Exercise material
=-=-=-=-=
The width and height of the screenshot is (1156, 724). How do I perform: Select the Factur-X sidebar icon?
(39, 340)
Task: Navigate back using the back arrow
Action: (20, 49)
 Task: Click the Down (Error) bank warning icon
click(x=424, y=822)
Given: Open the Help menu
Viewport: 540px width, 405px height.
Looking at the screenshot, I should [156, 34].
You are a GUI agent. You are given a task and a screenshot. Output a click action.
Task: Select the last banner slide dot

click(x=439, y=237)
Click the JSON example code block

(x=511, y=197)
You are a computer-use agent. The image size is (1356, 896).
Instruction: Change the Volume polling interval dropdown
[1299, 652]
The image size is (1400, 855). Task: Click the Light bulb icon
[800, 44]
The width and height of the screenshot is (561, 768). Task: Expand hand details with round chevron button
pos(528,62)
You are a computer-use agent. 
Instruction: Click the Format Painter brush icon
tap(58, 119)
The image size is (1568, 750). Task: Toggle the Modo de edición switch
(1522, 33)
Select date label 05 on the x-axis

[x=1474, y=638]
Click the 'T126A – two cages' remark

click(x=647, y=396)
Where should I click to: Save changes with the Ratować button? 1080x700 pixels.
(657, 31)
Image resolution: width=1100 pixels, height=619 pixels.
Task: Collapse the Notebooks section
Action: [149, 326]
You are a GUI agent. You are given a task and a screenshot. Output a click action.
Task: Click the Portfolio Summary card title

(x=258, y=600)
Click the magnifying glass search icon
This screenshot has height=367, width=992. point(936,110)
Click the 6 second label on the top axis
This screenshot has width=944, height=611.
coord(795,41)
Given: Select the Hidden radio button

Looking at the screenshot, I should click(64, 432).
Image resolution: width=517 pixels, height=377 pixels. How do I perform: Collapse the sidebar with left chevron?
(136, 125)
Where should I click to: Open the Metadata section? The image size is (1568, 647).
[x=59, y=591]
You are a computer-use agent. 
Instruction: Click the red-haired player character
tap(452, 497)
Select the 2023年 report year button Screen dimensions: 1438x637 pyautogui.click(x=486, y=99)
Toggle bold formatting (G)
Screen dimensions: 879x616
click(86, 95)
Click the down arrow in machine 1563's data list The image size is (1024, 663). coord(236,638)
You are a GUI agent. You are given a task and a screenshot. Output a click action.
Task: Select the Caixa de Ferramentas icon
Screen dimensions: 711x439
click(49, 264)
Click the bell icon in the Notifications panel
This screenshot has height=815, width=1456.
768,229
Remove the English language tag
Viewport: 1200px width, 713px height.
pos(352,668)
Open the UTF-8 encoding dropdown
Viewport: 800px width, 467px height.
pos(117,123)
=-=-=-=-=
Reproduce exactly the line that holds "Task: Select the Caixa de Ferramentas icon", then every line after it, ending with the final line of the records above.

Output for this task
Task: Select the Caixa de Ferramentas icon
Screen dimensions: 711x439
click(49, 264)
Click the bell icon in the Notifications panel
This screenshot has height=815, width=1456.
768,229
Remove the English language tag
Viewport: 1200px width, 713px height.
pos(352,668)
Open the UTF-8 encoding dropdown
Viewport: 800px width, 467px height.
pos(117,123)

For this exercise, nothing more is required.